■ **EXERCISE PROMPT**: Continue the passage on the Argentinian writer Washington Cucurto from the point where it stops.

■ **SELECTED EXCERPT**:
* * * * * * * * *
Santiago Vega (born in 1973 in Quilmes), better known as Washington Cucurto, is an Argentinian writer of fiction, prose and poetry. He is the self-proclaimed creator of realismo atolondrado ('headlong realism'). His writing shares tendencies of American authors like Charles Bukowski, William S. Burroughs and Henry Miller. Because of his subject matter and style, he is a cult author, especially among young readers. His work deals with negritude, poverty, homosexuality, and other fringe cultures. In 2002 he founded Eloísa Cartonera, an extremely successful non-profit publishing house specializing in handmade and affordable books from recycled materials.

==Works==

- Zelarayán, 1996, (poetry)
- La máquina de hacer paraguayitos, 1999, (poetry)
- Veinte pungas contra un pasajero, 2003, (poetry)
- Hatuchay, 2005, (poetry)
- Como un paraguayo ebrio y celoso de su hermana, 2005, (poetry)
- Upepeté. Noticias del Paraguay, poetry, (2009)
- El tractor, poetry, (2009)
- Poeta en Nueva York, poetry, (2010)
- Macanas, poetry, (2009, with pseudonym Humberto Anachuri)
- El Hombre polar regresa a Stuttgart, poetry, (2010)
- Cosa de negros, novella (2003),
- Noches vacías, cumbiela (2003)
* * * * * * * * *
■ **DATA EXTRACT**:
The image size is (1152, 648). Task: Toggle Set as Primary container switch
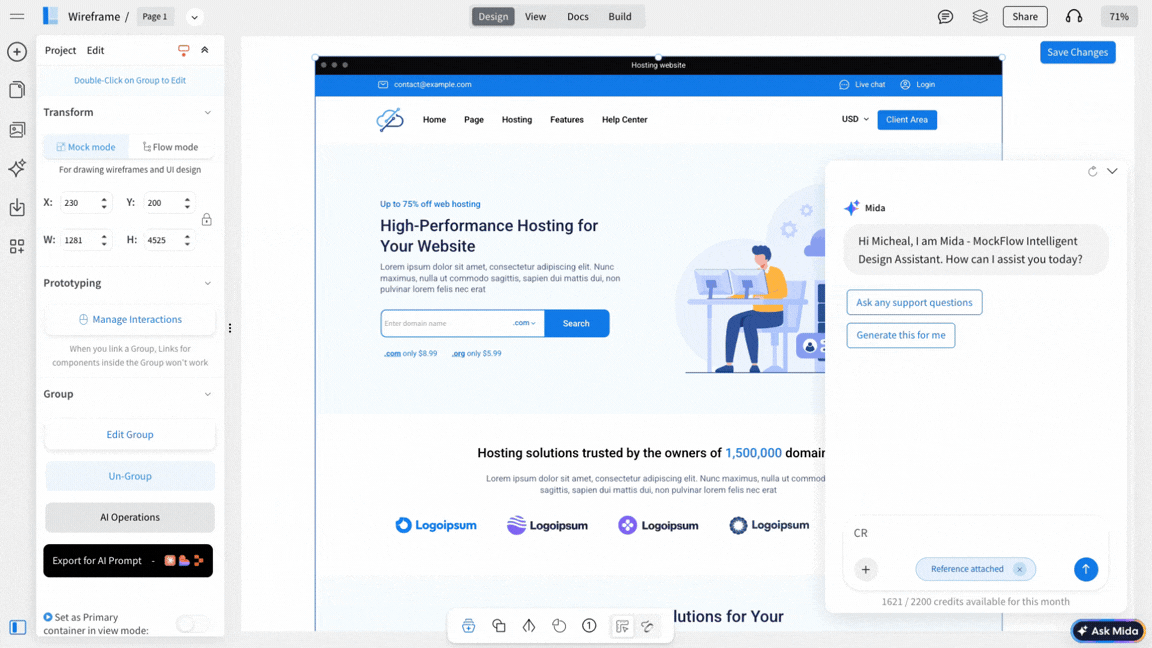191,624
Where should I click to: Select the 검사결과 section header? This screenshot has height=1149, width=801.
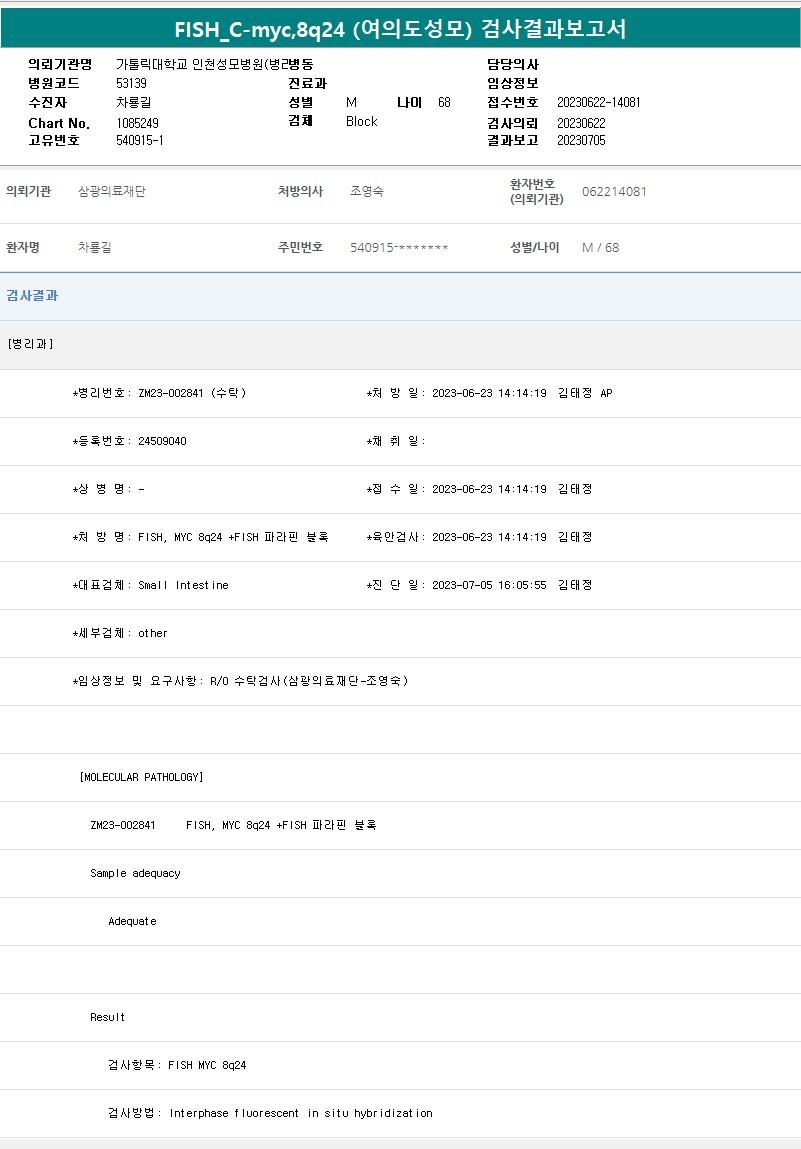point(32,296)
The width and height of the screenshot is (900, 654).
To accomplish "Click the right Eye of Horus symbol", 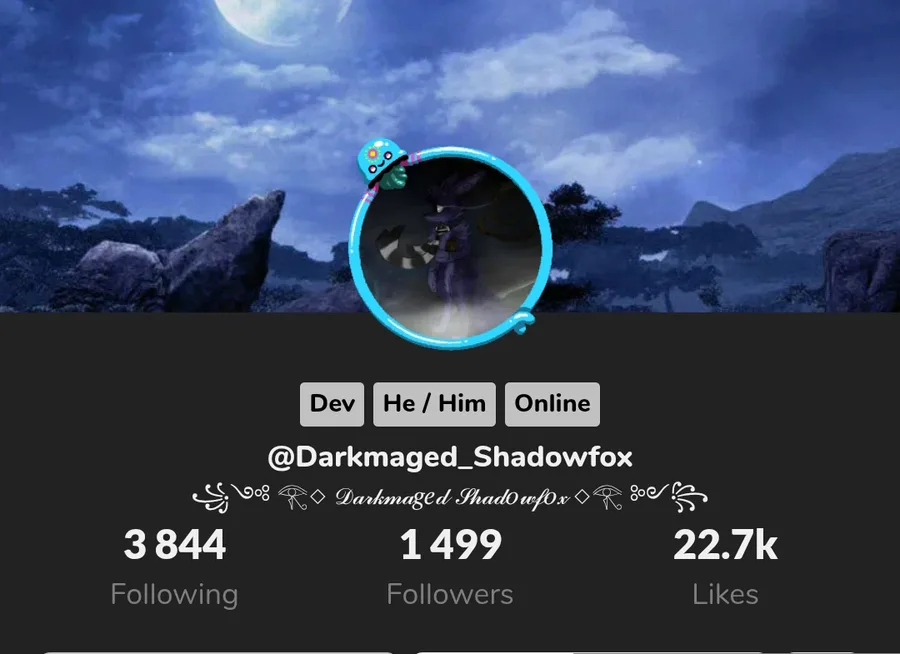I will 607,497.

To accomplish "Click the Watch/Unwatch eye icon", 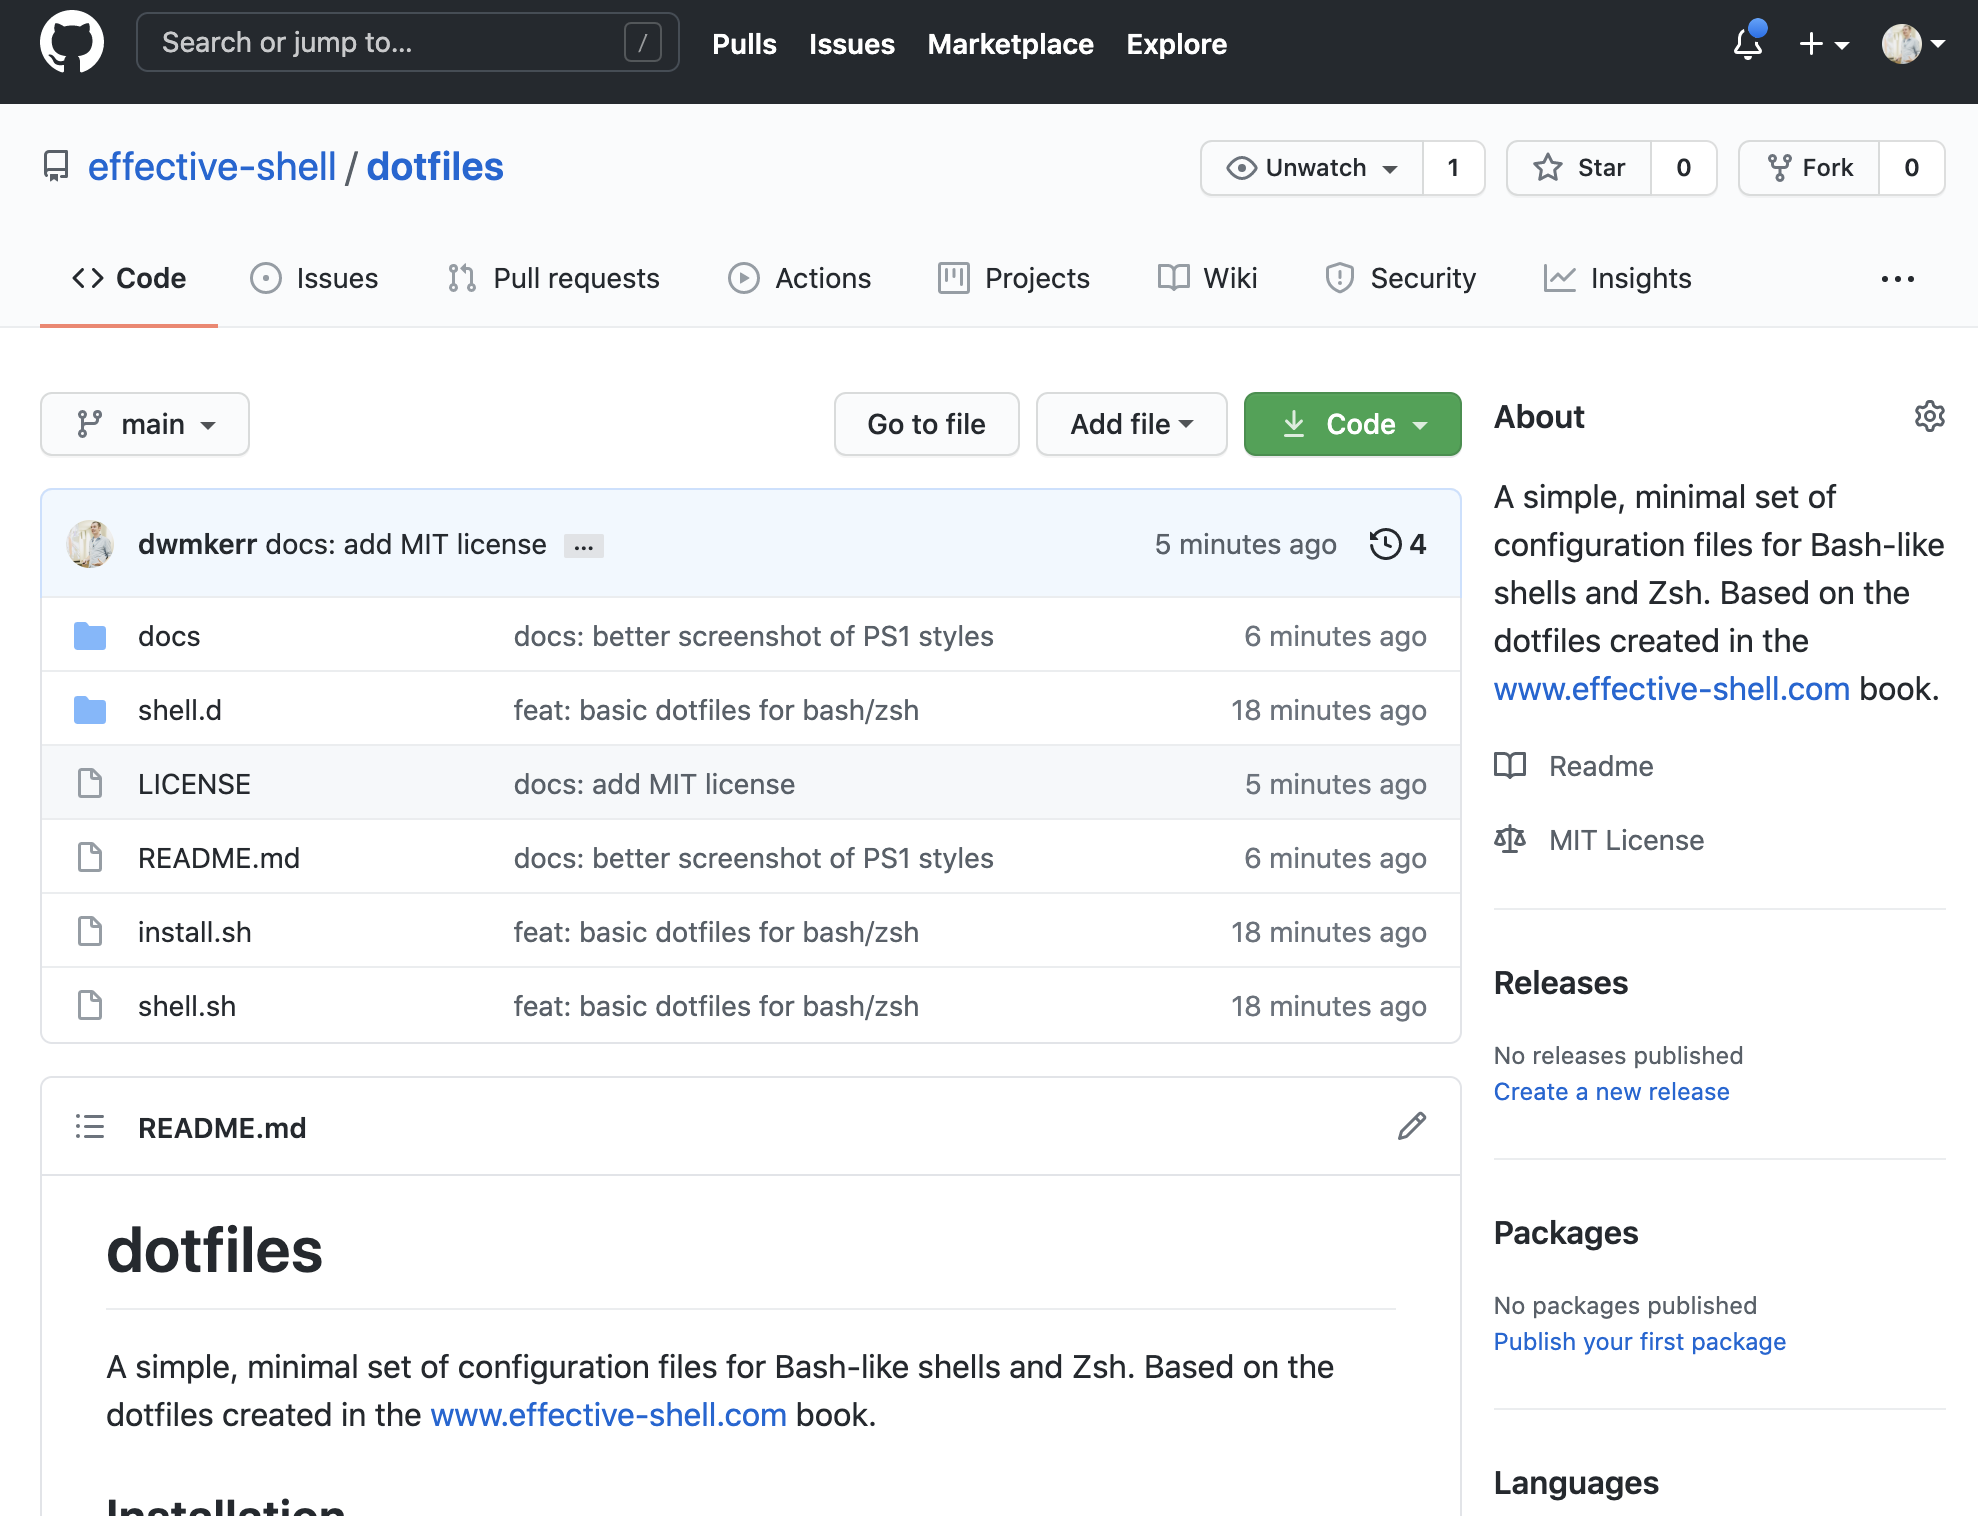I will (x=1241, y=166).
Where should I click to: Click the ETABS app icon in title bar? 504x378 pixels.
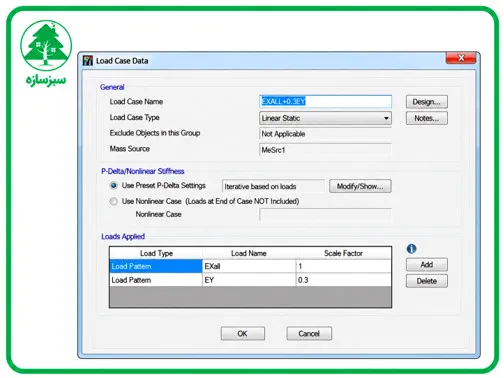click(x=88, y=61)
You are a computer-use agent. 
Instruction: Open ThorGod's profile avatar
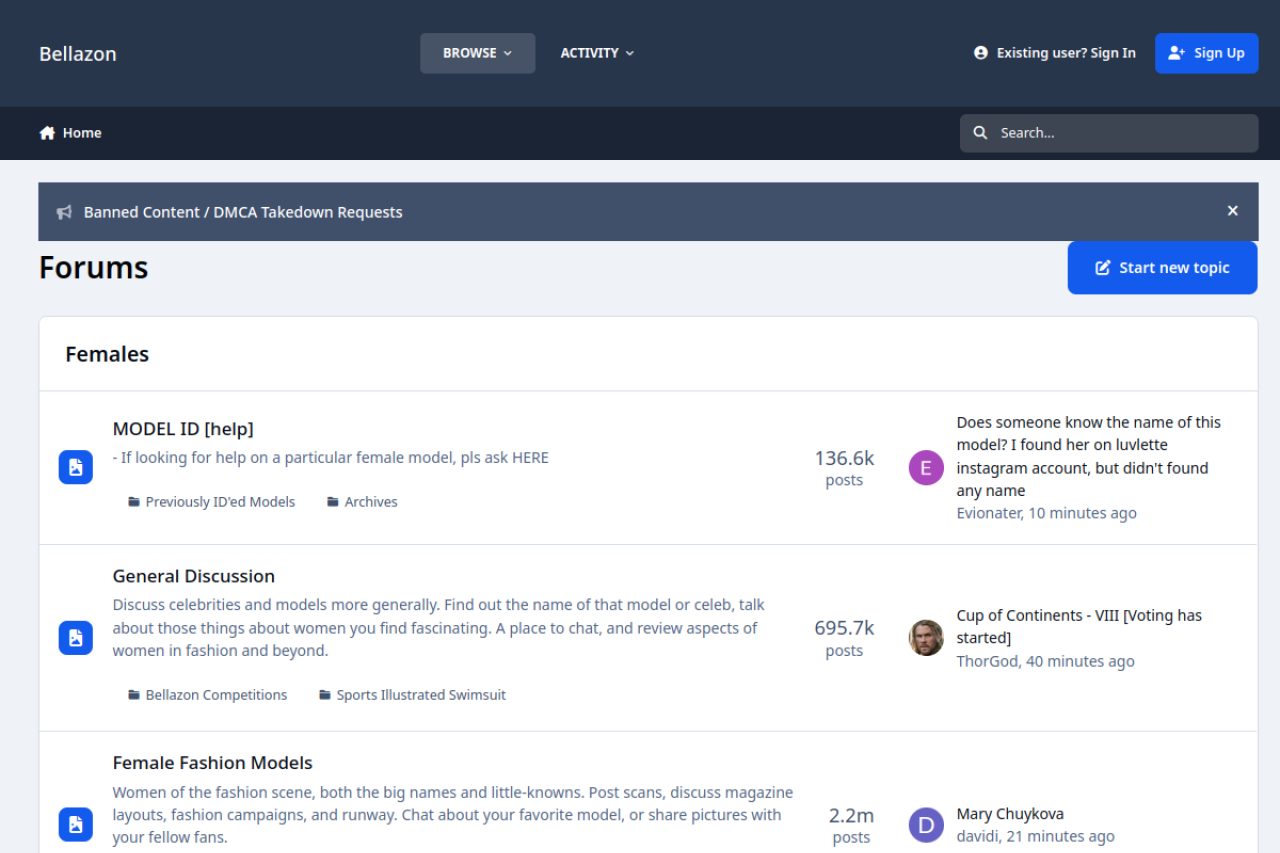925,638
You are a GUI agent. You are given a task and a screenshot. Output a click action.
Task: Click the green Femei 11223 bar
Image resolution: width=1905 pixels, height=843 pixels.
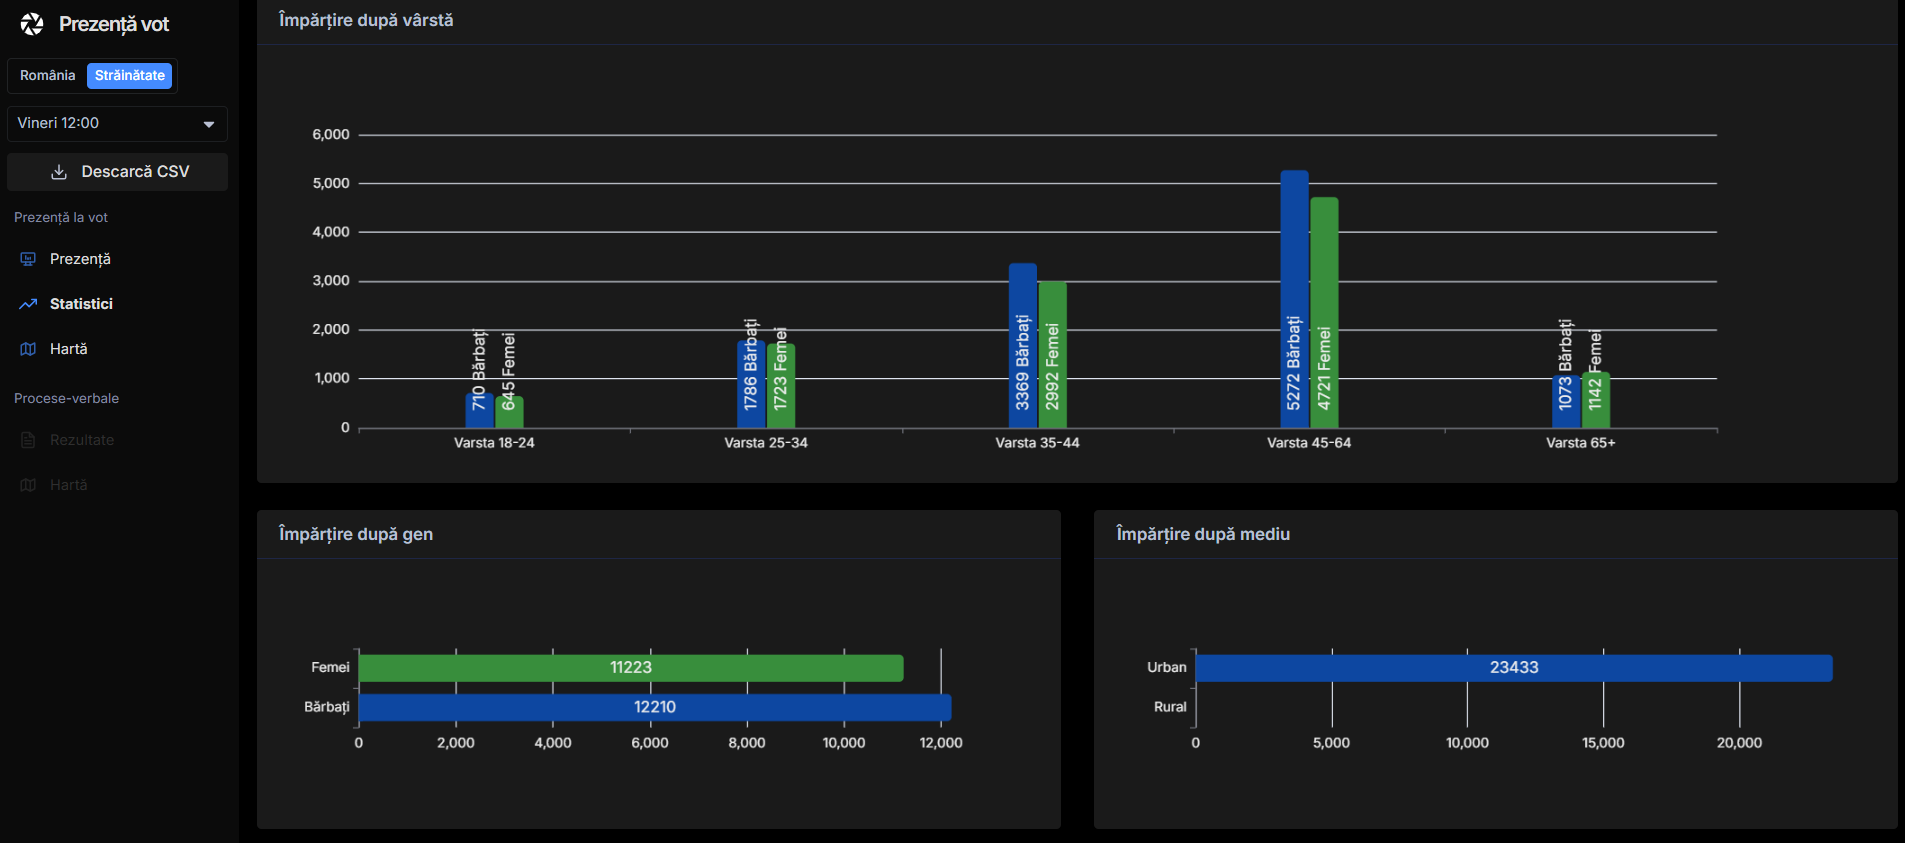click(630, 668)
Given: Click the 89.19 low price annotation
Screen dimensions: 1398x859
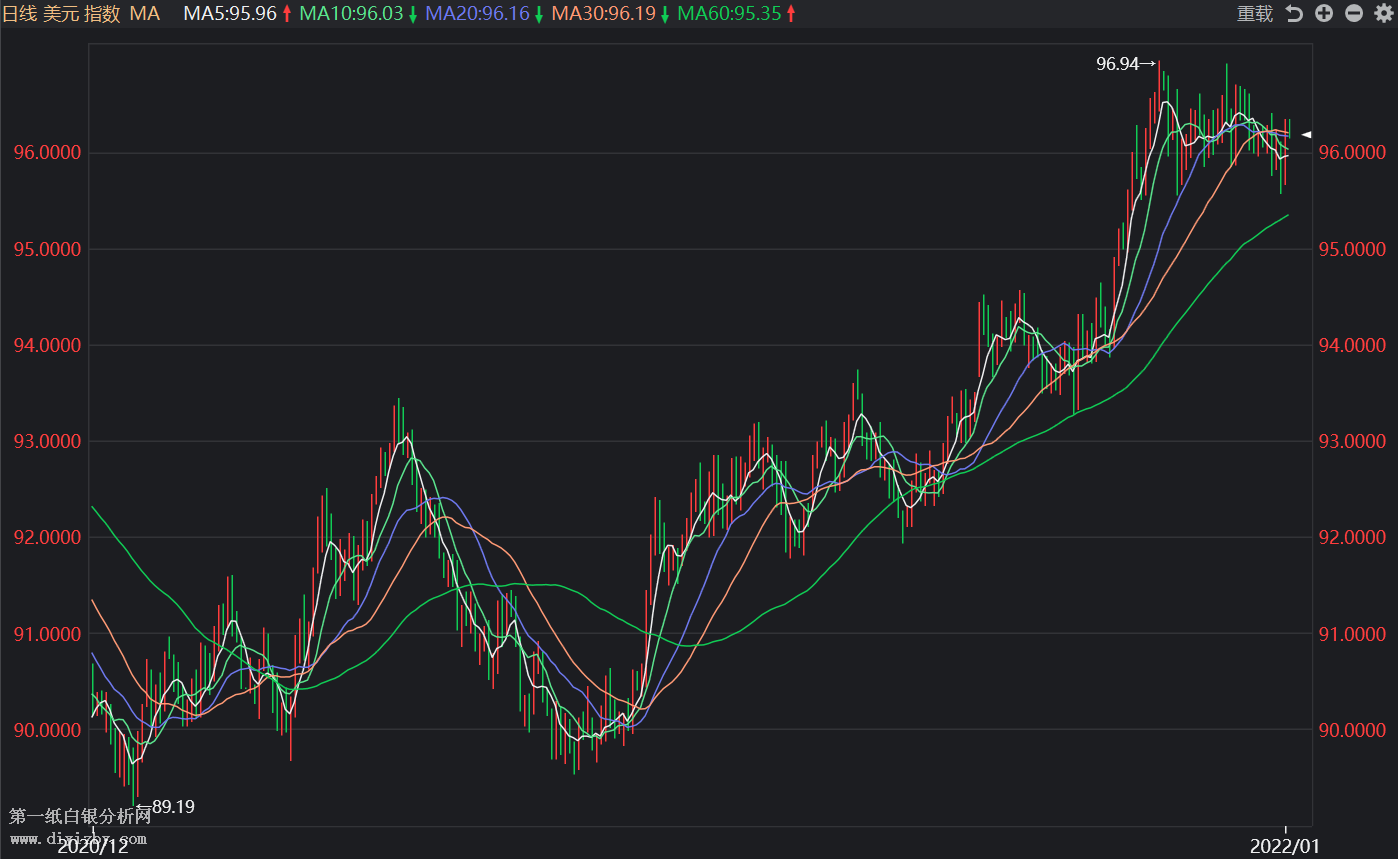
* * * * * * * * *
■ **FINAL RESULT**:
- Panambí, cumbiela (2003),
- Fer, cumbiela (2004),
- La luna en tus manos, story (2004),
- Las aventuras del Sr. Maíz, story (2005),
- Hasta quitarle Panamá a los yanquis, novel (2005),
- El amor es mucho más que una novela de 500 páginas, novella (2008)
- El curandero del amor, novella (2006),
- 1810. La revolución vivida por los negros, historical novel (2008),
- Idalina, historia de una mujer sudamericana, novella (2009),
- El Rey de la cumbia contra los fucking Estados Unidos de América, story (2010),
- Pulgas y cucarachas, story (2010)
- Sexibondi, novella (2011)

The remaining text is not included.